Frühstück zum US-Wahlausgang

Frank Leberecht │ 08. November 2012



„Countdown zum Weißen Haus“. Die Atlantische Initiative e.V. lud zusammen mit der Heinrich-Böll-Stiftung anlässlich der US-Präsidentenwahl zum Wahlfrühstück ein. Zwischen 6.30 und 10.00  Uhr verfolgten am 7. November 2012 insgesamt 300 Besucher den Sieg Barack Obamas live auf deutschen und amerikanischen TV-Sendern. Bei Bagels, Muffins, Kaffee und Tee folgten Analysen und Gespräche.

Globales Medienevent

Medial weinen mit den roten, republikanischen Fox News, feiern bei dem blauen, demokratischen MSNBC, „OutFront“ sein mit Moderatorin Erin Burnett auf CNN oder live mit Anchor Craig Melvin auf NBC – die amerikanische Präsidentschaftswahl 2012 war das Politik- und Medienereignis des Jahres. Spätabends an der Westküste, nachts in New York und morgens in Berlin in der Heinrich-Böll-Stiftung.

„Ich hätte mich für keinen der Bewerber entscheiden können. Von Obamas vier Jahren bin ich etwas enttäuscht. Mitt Romney hat mich eigentlich nie als Alternative gereizt. Ihm fehlt das Charisma“, sagt eine Politikstudentin aus Österreich. Es ist kurz vor Obamas Dankesrede an seine Wähler, in der der wiedergewählte Präsident die Einheit der Vereinigten Staaten beschwört: „Wir sind eine amerikanische Familie, und wir steigen auf oder fallen gemeinsam“, sagt Obama in Chicago. Vor vier Jahren waren es noch globale Freudentränen, die in der Wahl Obamas einen möglichen Schritt zu einer gerechteren Welt sahen. Nun wird in der Heinrich-Böll-Stiftung in Berlin-Mitte zwar erleichtert, aber auch etwas ernüchtert der Sieg Obamas registriert. „Ich freue mich über das Ergebnis, ich war eindeutig für die Demokraten. Dennoch fehlt irgendetwas. Vielleicht ist es die frühere Begeisterung. Es wird wahrscheinlich alles so weitergehen wie in den vergangenen vier Jahren“, bilanziert Philosophie-Student Jan aus Dänemark. Hoffnung oder Stillstand für die USA?

[Einträge zum Auffinden von Text und Elementen]
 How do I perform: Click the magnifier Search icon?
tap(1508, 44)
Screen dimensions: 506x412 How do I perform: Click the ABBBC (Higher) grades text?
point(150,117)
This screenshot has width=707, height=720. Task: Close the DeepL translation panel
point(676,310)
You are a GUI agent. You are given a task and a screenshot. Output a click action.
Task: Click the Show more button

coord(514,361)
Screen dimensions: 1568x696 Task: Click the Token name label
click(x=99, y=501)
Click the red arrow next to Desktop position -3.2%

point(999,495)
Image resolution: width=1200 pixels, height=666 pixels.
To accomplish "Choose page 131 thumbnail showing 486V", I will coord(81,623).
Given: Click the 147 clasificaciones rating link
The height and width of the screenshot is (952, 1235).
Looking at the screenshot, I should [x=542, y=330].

ZU ERLEDIGENDE AUFGABEN:
- A) Wie viele Besucher verfolgten laut dem Bericht über das Wahlfrühstück den Sieg Barack Obamas live?
- B) Gib die Zeilen der Einträge als nummerierte Liste aus, beginnend mit dem Anfang der Einträge und endend mit der Zeile, die „point(999,495)“ enthält. Leerzeilen lässt du dabei weg.

GEGEBENE ANTWORTEN:
- A) Insgesamt 300 Besucher.

- B)
1.  How do I perform: Click the magnifier Search icon?
2. tap(1508, 44)
3. Screen dimensions: 506x412 How do I perform: Click the ABBBC (Higher) grades text?
4. point(150,117)
5. This screenshot has width=707, height=720. Task: Close the DeepL translation panel
6. point(676,310)
7. You are a GUI agent. You are given a task and a screenshot. Output a click action.
8. Task: Click the Show more button
9. coord(514,361)
10. Screen dimensions: 1568x696 Task: Click the Token name label
11. click(x=99, y=501)
12. Click the red arrow next to Desktop position -3.2%
13. point(999,495)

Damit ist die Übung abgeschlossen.